Problem requirements.
Pull out every line in the items below that contains the word "particular" and copy each line in full.

+++ Records for the exercise +++

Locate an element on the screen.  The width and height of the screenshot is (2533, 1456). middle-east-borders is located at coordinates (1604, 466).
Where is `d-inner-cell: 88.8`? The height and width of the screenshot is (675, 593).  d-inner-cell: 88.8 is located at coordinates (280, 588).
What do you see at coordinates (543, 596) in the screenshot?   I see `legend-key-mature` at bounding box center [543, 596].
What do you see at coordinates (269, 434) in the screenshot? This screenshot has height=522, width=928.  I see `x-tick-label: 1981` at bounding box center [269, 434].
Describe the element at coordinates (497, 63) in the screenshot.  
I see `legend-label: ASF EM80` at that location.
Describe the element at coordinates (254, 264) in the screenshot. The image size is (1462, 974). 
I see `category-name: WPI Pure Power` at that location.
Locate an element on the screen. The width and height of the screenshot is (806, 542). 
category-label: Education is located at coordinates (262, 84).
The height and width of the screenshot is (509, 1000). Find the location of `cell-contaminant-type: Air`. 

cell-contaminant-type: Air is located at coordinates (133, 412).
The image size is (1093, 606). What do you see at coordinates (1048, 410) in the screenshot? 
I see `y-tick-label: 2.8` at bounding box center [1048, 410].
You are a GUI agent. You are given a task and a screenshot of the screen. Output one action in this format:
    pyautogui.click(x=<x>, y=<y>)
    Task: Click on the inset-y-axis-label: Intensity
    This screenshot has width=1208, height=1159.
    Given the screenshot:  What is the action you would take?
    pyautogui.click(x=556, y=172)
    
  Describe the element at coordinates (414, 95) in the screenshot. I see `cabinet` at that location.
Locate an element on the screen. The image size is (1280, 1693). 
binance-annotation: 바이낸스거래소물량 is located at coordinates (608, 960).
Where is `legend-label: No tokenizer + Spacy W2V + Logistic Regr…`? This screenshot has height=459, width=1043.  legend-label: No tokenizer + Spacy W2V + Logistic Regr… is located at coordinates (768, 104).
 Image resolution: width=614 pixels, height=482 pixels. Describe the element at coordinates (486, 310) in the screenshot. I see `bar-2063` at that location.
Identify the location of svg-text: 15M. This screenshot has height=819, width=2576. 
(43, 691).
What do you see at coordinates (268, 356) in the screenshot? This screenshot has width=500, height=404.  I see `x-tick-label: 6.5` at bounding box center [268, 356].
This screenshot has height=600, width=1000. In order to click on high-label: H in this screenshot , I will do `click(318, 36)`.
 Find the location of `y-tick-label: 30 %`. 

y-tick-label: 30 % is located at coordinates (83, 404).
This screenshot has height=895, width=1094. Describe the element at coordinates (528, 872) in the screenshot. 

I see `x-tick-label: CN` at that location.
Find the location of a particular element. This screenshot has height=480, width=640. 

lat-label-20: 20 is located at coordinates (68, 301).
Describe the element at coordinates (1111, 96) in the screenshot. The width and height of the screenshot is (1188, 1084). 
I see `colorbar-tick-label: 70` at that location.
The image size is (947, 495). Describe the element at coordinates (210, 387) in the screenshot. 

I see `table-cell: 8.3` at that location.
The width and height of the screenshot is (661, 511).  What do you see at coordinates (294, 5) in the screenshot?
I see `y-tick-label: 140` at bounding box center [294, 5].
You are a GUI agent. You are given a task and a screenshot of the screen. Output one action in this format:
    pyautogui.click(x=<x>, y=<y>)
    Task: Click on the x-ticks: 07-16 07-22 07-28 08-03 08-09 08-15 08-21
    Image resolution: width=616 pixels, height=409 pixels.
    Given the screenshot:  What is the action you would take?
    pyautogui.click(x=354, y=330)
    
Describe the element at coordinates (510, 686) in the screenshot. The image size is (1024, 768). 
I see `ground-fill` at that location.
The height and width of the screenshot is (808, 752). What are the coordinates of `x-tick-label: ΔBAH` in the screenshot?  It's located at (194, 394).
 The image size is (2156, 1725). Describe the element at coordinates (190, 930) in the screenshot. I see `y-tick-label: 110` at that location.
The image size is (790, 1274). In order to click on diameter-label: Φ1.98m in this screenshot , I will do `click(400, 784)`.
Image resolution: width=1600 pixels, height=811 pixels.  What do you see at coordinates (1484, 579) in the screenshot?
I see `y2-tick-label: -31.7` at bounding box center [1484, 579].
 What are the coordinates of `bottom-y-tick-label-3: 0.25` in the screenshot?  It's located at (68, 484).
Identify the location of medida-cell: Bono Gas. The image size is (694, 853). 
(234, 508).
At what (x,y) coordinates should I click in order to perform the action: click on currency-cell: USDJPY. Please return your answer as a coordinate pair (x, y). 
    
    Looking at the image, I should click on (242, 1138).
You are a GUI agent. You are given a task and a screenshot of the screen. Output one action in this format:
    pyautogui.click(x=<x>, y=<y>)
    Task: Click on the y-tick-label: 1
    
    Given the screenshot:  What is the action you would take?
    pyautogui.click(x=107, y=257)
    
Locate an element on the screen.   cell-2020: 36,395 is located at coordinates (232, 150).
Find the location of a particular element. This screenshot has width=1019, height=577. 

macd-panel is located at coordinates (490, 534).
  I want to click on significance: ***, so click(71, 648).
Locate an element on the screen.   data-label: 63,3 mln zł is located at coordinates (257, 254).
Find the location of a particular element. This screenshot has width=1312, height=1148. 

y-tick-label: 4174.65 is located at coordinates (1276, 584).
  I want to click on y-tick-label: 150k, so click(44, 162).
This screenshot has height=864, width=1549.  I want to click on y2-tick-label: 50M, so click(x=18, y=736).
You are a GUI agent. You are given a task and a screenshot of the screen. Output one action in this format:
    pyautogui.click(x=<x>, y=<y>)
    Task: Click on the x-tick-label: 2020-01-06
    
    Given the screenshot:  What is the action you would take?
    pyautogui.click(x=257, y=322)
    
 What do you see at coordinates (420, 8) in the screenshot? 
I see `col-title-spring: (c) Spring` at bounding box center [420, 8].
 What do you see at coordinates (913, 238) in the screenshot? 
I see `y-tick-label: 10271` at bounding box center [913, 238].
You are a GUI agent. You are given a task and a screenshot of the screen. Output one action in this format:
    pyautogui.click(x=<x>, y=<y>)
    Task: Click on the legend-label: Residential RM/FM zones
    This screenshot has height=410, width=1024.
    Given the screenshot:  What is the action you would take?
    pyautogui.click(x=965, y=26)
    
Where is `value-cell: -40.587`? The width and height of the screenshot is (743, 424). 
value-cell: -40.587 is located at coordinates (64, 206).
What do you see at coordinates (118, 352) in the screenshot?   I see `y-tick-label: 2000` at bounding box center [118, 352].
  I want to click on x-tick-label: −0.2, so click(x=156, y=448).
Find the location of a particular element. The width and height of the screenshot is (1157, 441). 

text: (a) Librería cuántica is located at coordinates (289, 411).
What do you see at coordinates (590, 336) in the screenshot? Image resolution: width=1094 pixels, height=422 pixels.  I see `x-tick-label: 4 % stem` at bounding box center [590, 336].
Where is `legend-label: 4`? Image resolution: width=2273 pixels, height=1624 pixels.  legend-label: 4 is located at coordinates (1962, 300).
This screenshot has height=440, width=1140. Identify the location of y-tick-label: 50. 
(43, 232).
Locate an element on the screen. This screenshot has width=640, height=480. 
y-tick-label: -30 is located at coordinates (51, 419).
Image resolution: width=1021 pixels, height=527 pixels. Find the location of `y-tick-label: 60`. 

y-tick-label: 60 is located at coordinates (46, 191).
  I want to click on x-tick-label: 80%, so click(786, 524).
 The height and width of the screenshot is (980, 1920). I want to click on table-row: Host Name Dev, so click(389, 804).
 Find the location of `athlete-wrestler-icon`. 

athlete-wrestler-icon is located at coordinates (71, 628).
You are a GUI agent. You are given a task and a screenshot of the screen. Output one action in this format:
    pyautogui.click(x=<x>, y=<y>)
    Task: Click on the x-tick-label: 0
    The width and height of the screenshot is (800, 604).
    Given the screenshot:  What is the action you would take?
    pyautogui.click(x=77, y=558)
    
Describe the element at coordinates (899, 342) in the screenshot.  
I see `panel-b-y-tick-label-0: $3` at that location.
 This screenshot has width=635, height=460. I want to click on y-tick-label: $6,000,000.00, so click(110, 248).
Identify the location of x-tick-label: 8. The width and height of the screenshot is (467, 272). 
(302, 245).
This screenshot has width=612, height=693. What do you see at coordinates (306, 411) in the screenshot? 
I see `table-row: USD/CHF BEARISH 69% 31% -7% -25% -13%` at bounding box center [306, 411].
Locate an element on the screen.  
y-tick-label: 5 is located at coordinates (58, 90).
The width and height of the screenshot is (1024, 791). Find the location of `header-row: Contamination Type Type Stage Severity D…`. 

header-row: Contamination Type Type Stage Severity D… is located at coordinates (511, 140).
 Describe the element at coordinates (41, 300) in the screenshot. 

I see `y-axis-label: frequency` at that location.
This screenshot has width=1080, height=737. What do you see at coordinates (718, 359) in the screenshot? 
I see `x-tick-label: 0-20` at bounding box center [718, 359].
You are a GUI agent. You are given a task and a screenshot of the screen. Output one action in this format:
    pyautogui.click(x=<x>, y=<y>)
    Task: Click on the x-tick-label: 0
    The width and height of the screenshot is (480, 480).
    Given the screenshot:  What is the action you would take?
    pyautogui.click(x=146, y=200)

+++

Exercise solution.
Find the location of a particular element. This screenshot has height=480, width=640. 
Find the location of a particular element. This screenshot has width=1019, height=577. 
Find the location of a particular element. This screenshot has width=1312, height=1148. 
Find the location of a particular element. The width and height of the screenshot is (1157, 441). 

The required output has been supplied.